#### Assigned task
Would you give again, exactly, the lines running from the line with "Toggle the second widget panel triangle" to the end of the data below, both included?

═══ Extracted records

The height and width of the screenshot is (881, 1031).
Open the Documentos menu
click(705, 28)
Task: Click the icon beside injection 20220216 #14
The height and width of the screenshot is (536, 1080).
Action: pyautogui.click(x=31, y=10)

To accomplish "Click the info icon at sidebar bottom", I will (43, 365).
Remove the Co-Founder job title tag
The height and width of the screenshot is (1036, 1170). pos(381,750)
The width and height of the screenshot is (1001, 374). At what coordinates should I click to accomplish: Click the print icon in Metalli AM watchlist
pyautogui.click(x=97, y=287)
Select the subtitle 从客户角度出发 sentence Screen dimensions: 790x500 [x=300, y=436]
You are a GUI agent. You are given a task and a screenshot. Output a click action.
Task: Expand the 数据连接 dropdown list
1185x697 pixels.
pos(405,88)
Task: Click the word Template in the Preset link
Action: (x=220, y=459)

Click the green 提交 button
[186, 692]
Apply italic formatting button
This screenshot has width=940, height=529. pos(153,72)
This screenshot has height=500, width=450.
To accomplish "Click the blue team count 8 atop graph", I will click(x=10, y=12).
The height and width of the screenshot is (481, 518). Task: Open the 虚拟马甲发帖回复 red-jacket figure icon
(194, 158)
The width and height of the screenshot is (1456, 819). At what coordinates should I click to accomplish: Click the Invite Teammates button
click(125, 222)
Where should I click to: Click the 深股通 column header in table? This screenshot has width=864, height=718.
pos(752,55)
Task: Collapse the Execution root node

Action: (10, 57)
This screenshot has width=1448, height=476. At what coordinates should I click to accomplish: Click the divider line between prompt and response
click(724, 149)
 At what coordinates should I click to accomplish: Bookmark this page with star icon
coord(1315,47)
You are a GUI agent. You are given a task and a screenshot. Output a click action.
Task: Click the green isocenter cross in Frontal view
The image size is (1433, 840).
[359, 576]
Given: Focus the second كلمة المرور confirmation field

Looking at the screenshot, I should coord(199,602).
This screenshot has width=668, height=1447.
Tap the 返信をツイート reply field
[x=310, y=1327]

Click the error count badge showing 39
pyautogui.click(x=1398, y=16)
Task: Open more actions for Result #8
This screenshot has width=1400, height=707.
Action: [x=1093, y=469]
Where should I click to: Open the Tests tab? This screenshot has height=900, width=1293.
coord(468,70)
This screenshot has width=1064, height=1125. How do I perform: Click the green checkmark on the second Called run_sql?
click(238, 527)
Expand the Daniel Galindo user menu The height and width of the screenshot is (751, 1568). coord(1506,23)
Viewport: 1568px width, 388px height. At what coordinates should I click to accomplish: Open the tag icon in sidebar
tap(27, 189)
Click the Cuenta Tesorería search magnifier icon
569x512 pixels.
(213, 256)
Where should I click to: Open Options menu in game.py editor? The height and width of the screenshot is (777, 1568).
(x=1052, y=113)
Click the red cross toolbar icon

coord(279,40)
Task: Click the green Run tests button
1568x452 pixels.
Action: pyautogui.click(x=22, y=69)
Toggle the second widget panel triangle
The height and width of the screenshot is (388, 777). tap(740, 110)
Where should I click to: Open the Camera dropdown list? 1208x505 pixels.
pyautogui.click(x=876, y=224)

══════

#### Task response
Toggle the second widget panel triangle
The height and width of the screenshot is (388, 777). tap(740, 110)
Where should I click to: Open the Camera dropdown list? 1208x505 pixels.
pyautogui.click(x=876, y=224)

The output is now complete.